Why Are We Having Another Election?

Frequent Elections Are Due to Parliamentary ‘Blackmail’

Many people have asked why we’re having another federal election barely two years after the last one.  The Prime Minister has blamed this on the opposition parties, saying that they have forced an election, while the opposition leaders say that the government has been found in contempt and has lost the confidence of Parliament.  In a sense, both are right, but the real problem lies in some features of our current voting system and our use of the confidence requirement.  Until we deal with this problem, we cannot expect to see the kinds of stable government common in many other industrialized countries.  Instead, we will continue to see a form of parliamentary blackmail in which the government repeatedly (and often maliciously) forces the opposition to choose between unpalatable choices until the opposition gets frustrated enough to bring down the government, which normally triggers an election.

What are the Unpalatable Choices the Opposition Faces?

In Canada, the government requires the assent of a majority of MPs to pass any legislation.  If the government loses a vote on a throne speech, budget or other critical legislation, it is said to have lost the confidence of Parliament and is expected to resign.  The normal consequence of a government losing confidence is that a new election is held, although the Governor-General is within his or her right to ask another party if they believe they can form government and win the confidence of the House of Commons.

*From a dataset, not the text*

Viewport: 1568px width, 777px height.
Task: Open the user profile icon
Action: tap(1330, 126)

Under a majority government (i.e., one in which the governing party holds over 50% of the seats in Parliament), the government is rarely in danger of losing confidence as their party typically votes en masse to support the government.  The role of the opposition is likewise clear – the opposition is expected to oppose the government by pointing out all the flaws in the government’s plans and to stand on principle in opposing most government proposals, knowing that they can freely vote their conscience because their votes will have no impact whatsoever on whether legislation passes.  The government need not consult nor accommodate, and the opposition need not approve or compromise their principles – they can maintain a stance of righteous indignation which often wins the approval of their supporters, who see their MPs ‘sticking up for them’.

However, the political choices are far more challenging in a minority situation.  Despite the fact that the opposition in a time of minority government can quite properly seek to replace the government by defeating it, in practice there are some strong disincentives to doing so.  First, the leading opposition party usually has fewer seats than the governing party, and they risk being seen by the public as presumptuous if they seek to form government without sufficient public support.  Second, since only the Governor-General has the right to invite a leader to form government, an opposition party cannot guarantee that defeating the government won’t lead to an election.  If a party is not prepared to fight another election, it will tend not to want to bring down the government, especially early in the new government’s term in office.

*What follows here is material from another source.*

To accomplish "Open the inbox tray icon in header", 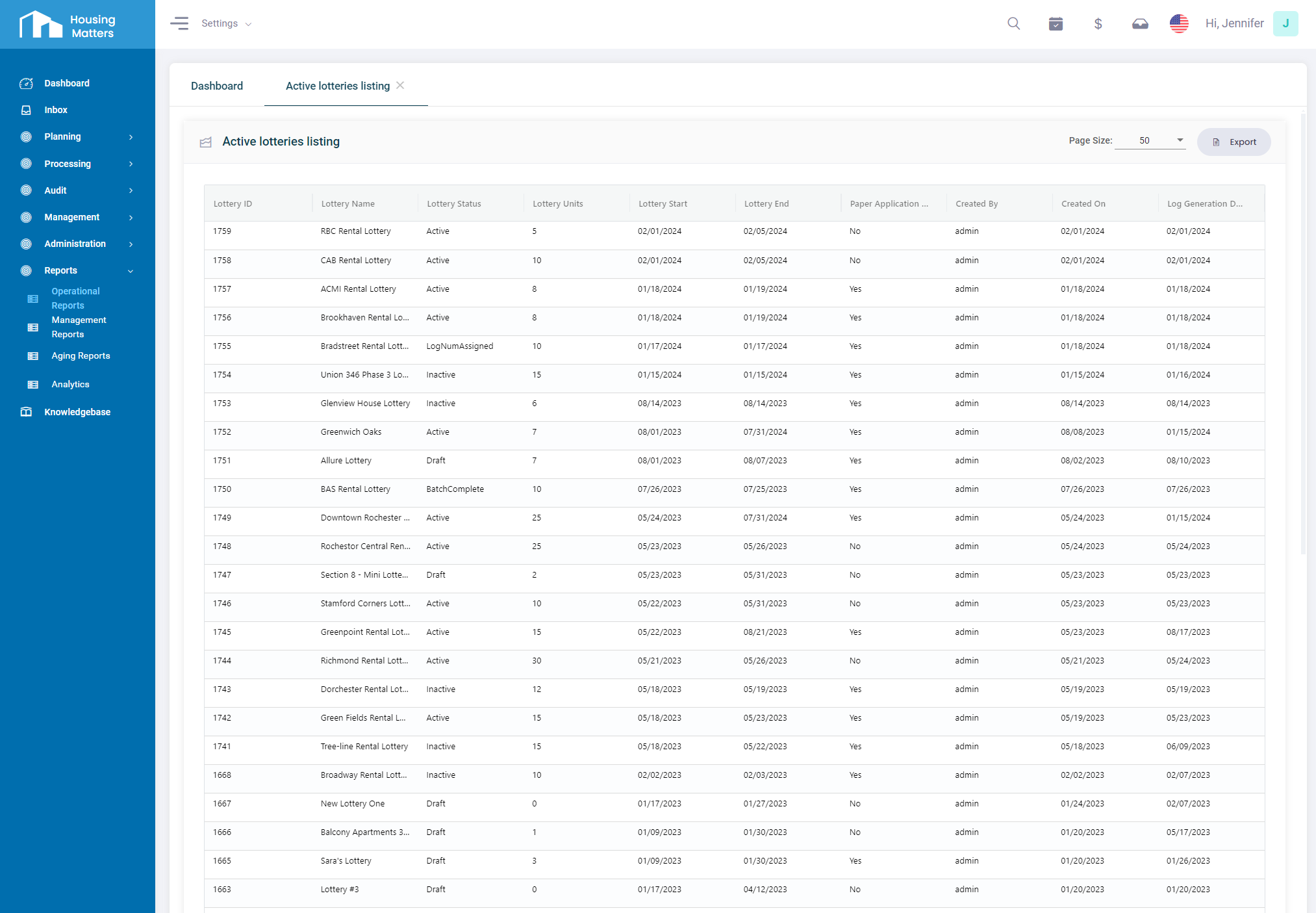I will 1140,23.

This can place the opposition in a very awkward position. If the government plays hardball and refuses to negotiate any terms of the proposed legislation (in effect, treating the legislation as an ultimatum issued to the opposition – “support this or trigger an election”), then the opposition faces the following options, all unpalatable:

  1. Vote in support of the government’s legislation, even if they oppose it on principle, and open themselves to the charge of not being willing to stand up for their principles
  2. Abstain from the vote, and be charged as spineless
  3. Oppose the government, and risk triggering an election

All of these can cause the opposition to lose support over time.  The government also has a slightly risky choice to make – do they consult the opposition and alter their legislation, thereby potentially alienating their core supporters, or do they risk being defeated?  However, the upside of being defeated is that they can frequently fight the subsequent election campaign claiming that to get things done, the voters must give them a majority.  Since our voting system is hypersensitive to small shifts in voting sentiment in a handful of swing ridings, a government will frequently believe that a majority is attainable, so they have a disincentive to consult or accommodate the opposition, which keeps us in a cycle of non-cooperative partisan bickering.

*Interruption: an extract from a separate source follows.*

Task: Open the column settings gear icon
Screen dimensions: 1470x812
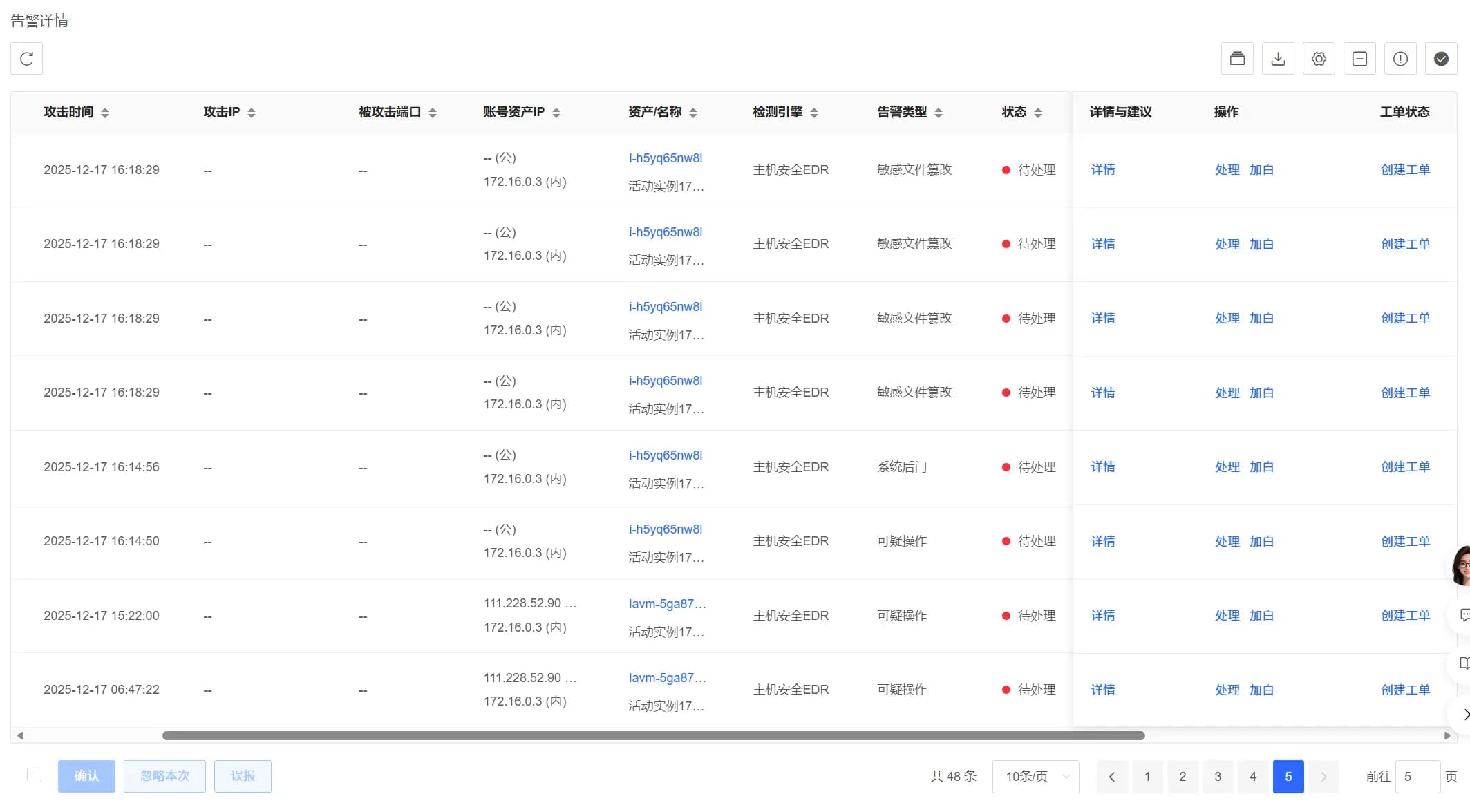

How Can We Avoid Brinksmanship and Parliamentary Blackmail?

Ideally, a minority government would have an incentive to avoid being defeated and the opposition would be free to vote on principle.  If this were true, both (or all) parties would tend to seek collaborative opportunities rather than engaging in the bitter partisanship that characterizes Canadian politics.  How could we achieve this?  Two simple steps would go a long way:

  1. Severely limit confidence motions – if, under normal circumstances, only the opposition parties could trigger a confidence vote, then a defeat on legislation for the government would not trigger an election.  They would simply have to try again to bring a majority of MPs on-side with their proposal.
  2. Decrease the instability of the voting system – if the outcome of an election were more stably linked to the voting preferences of the voters, then the government would have little incentive to play these games of brinksmanship.  Many versions of proportional representation voting could produce such stable and predictable outcomes.